● **Problem to work on**: Arrange the material as a numbered list, from its first line up to and including the line with "(1296, 833)", and skip blank lines. Leave the pictures out of your answer.

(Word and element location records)
----------------------------------------
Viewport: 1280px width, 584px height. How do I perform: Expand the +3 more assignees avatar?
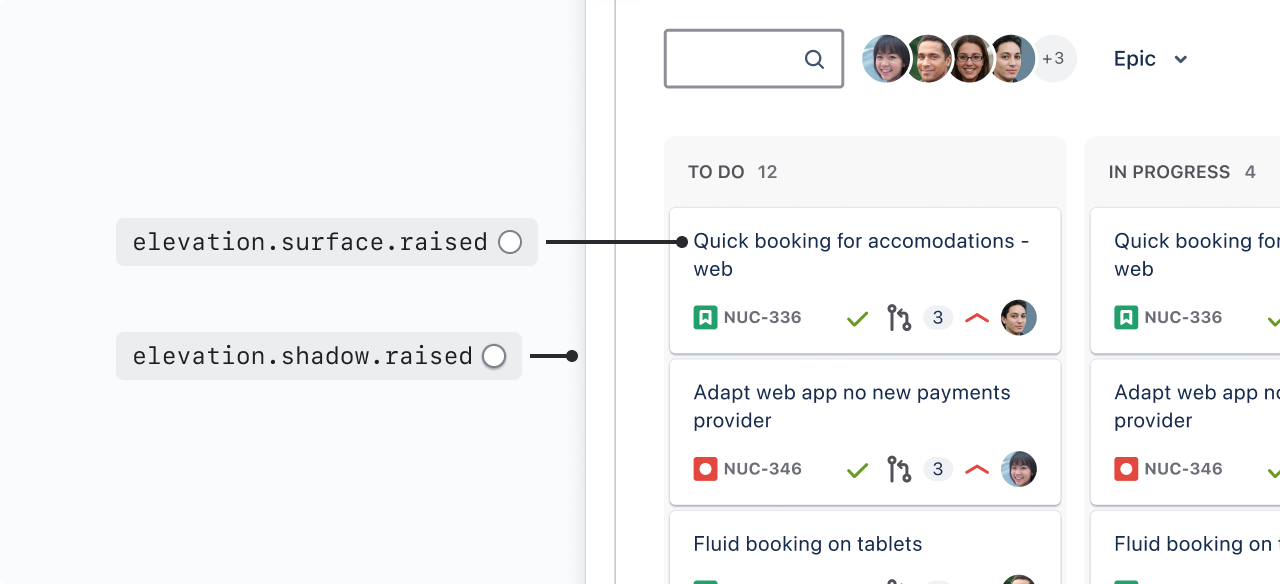click(x=1053, y=59)
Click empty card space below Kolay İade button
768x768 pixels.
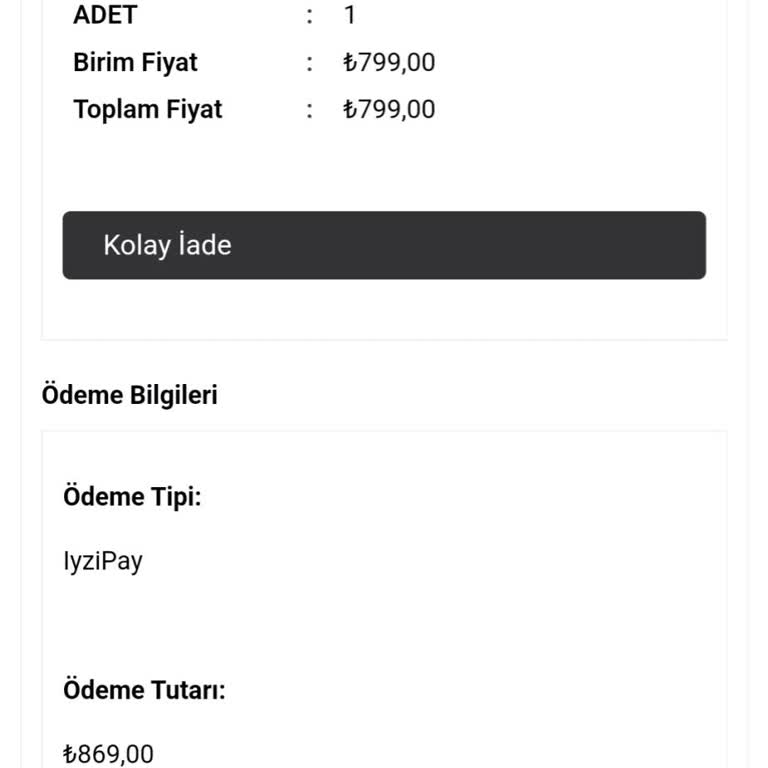tap(384, 310)
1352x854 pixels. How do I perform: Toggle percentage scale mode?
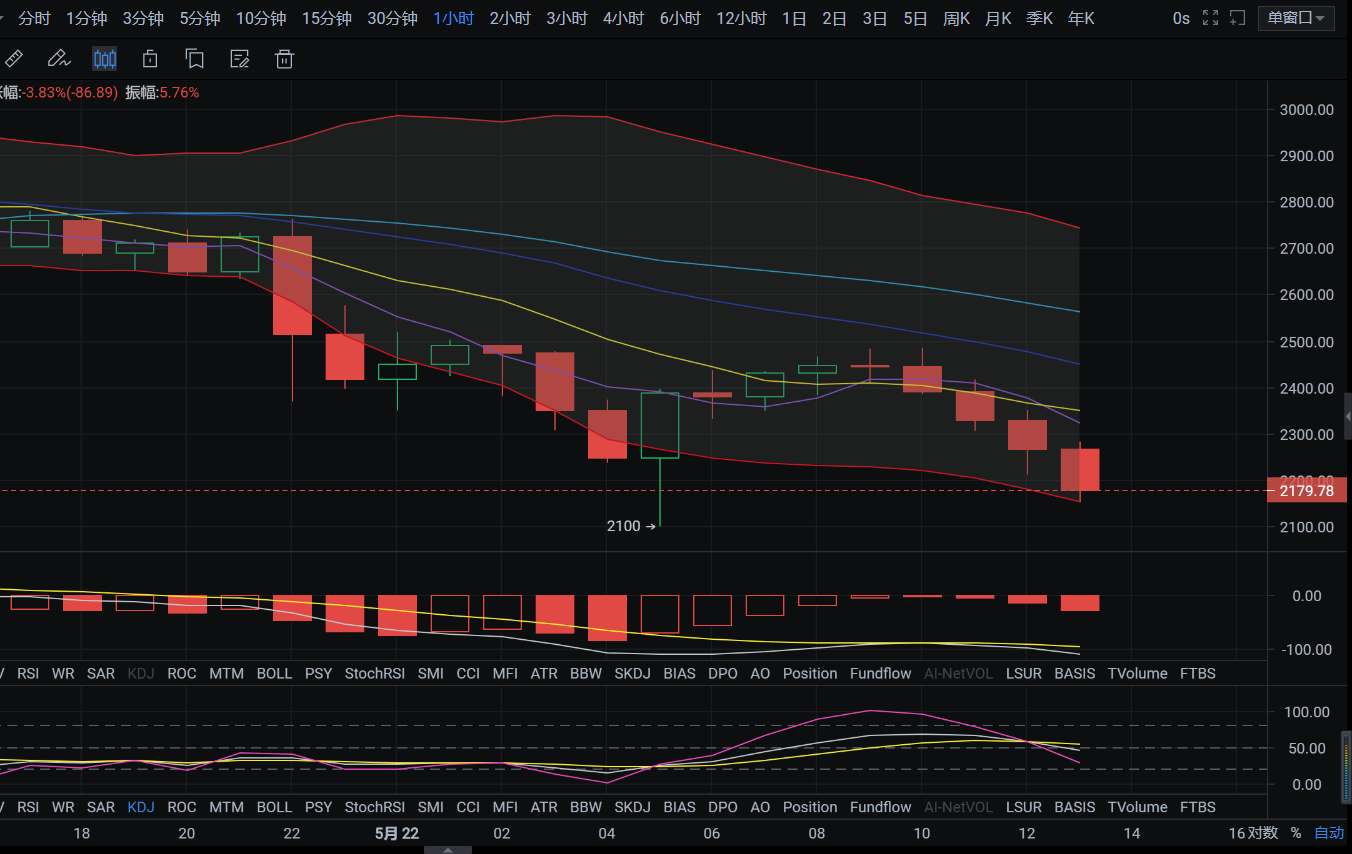(1296, 833)
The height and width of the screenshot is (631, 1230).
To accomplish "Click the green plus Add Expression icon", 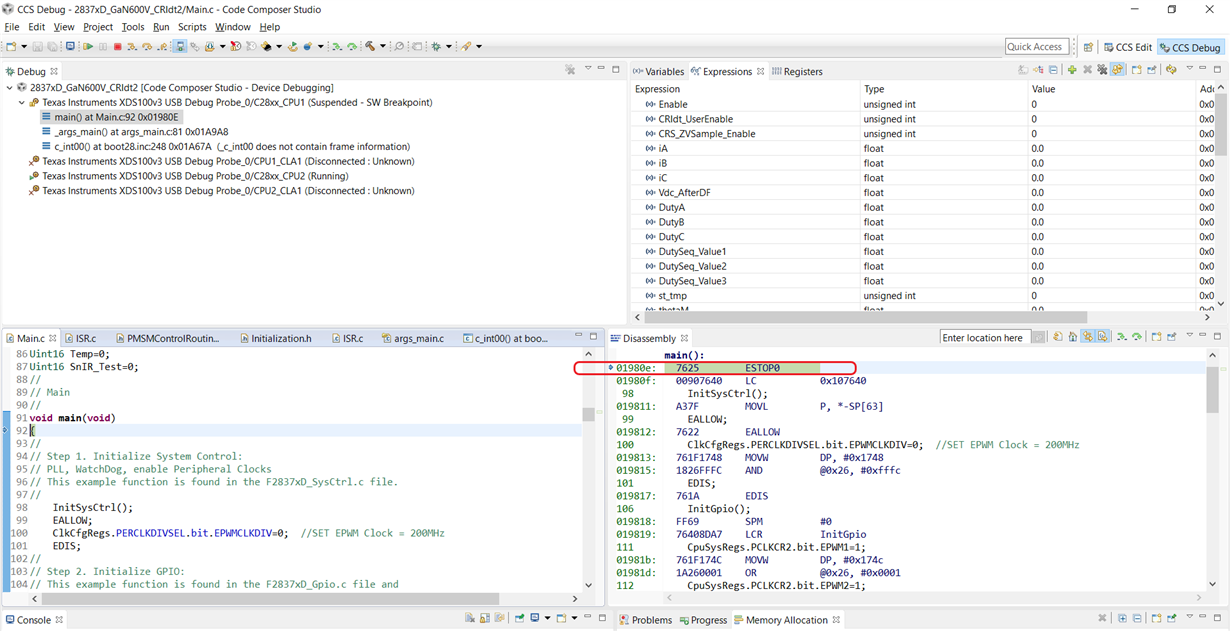I will pyautogui.click(x=1071, y=70).
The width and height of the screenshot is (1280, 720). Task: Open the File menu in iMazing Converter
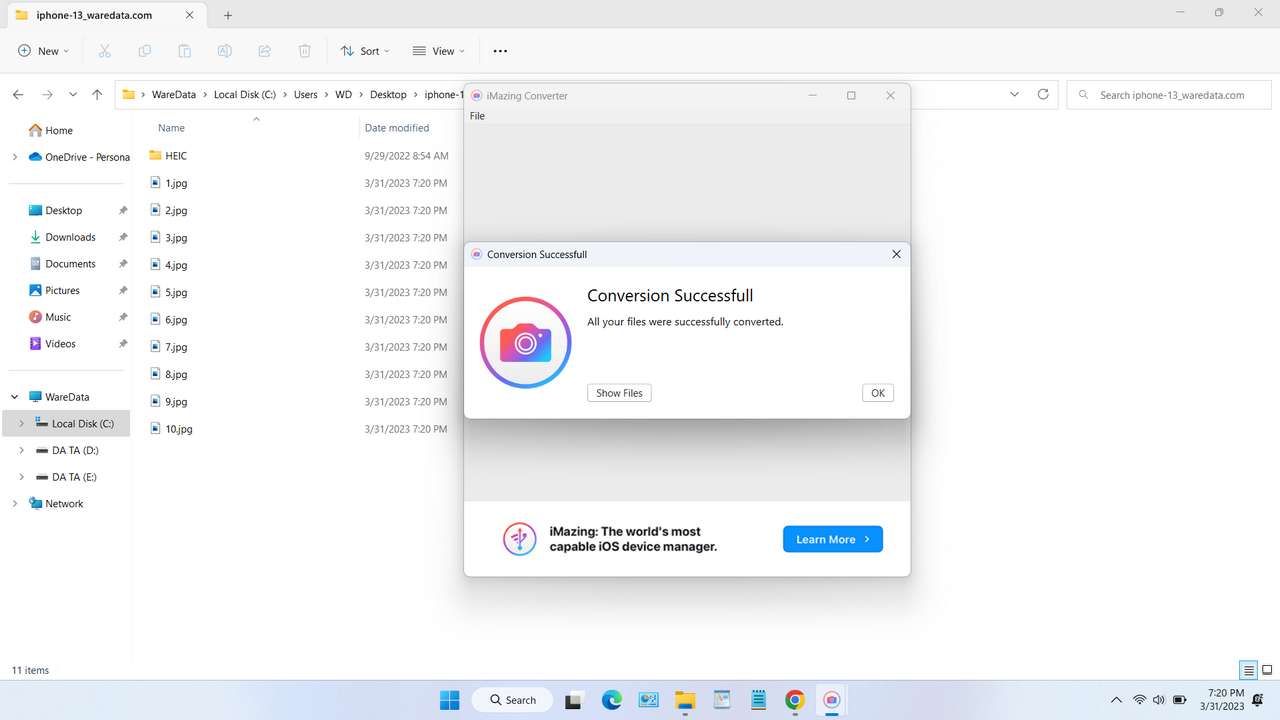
----------------------------------------
● **Task response**:
1. Viewport: 1280px width, 584px height. How do I perform: Expand the +3 more assignees avatar?
2. click(x=1053, y=59)
3. Click empty card space below Kolay İade button
4. 768x768 pixels.
5. tap(384, 310)
6. 1352x854 pixels. How do I perform: Toggle percentage scale mode?
7. (1296, 833)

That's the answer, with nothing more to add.